The study found that around 70% of consumers had a strong interest in testing a self-driving car themselves, which the CTA notes is a much higher level of interest than has been found in other consumer studies – which included a University of Michigan study that said two-thirds of consumers were concerned about riding in fully autonomous vehicles, and the Kelley Blue Book study that said 51% of consumers wanted to retain full control of a car even if self-driving cars made roads safer.
So if the study is accurate, this looks like the prevailing consumer opinion has shifted – a promising sign for an industry that has been given a large stamp of approval in the US, following the recent NHTSA guidelines. Recent DoT projects in Ohio, focused on DSRC, and Iowa, in partnership with Here and focused on asset tracking, are evidence of the government support for increasingly autonomous vehicles and the associated infrastructure.
In our pragmatic view, the technology is ready, and is going to drastically improve in the next couple of years. What isn’t ready is the legal framework for dealing with the fallout of accidents involving autonomous vehicles, or how insurers will address the issue of liability.
Google’s fleet has an outstanding safety record, and given that most of the trips that autonomous vehicles seem positioned to make will be low-speed urban commutes, the risk stemming from the physics of these accidents should equate to a low cost on human life. Similarly, if trucks become more autonomous, the most dangerous vehicles on the road (in terms of potential energy) could get dramatically safer, especially when it comes to fatigued drivers causing accidents.
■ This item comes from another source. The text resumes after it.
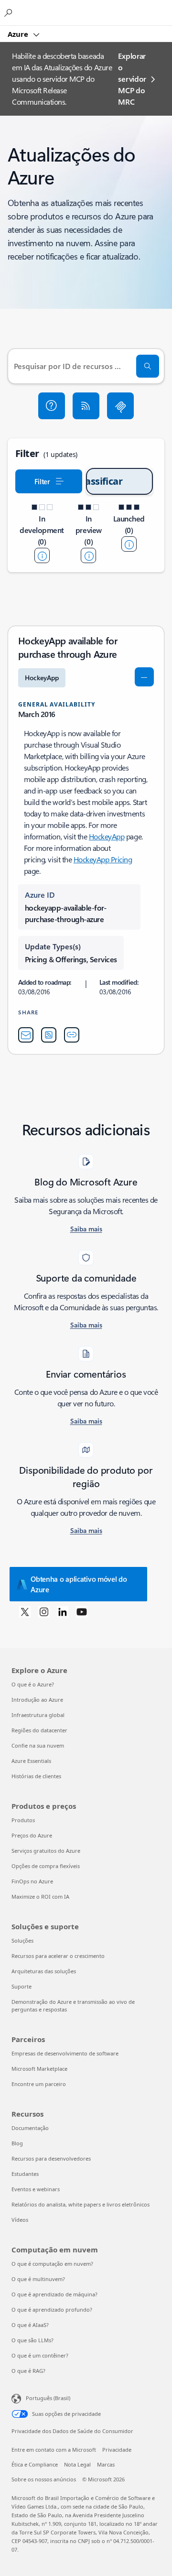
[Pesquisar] (147, 366)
So if consumers are coming round to the idea of the reward rather than the risk of self-driving cars, it seems that the automotive industry can reap the benefits of improved consumer sentiment – even if there’s considerable headaches involved in working out the new models required to sell vehicles as a service in this new market reality.
“Clearly, drivers are getting more and more excited about everything that driverless cars will offer us – 90% fewer US traffic accidents, 40% lower insurance costs, the end of drunk driving accidents, and newfound freedom for seniors and people with disabilities,” said Shapiro. “The broad adoption of self-driving vehicles will save tens of thousands of lives each year in the US alone.”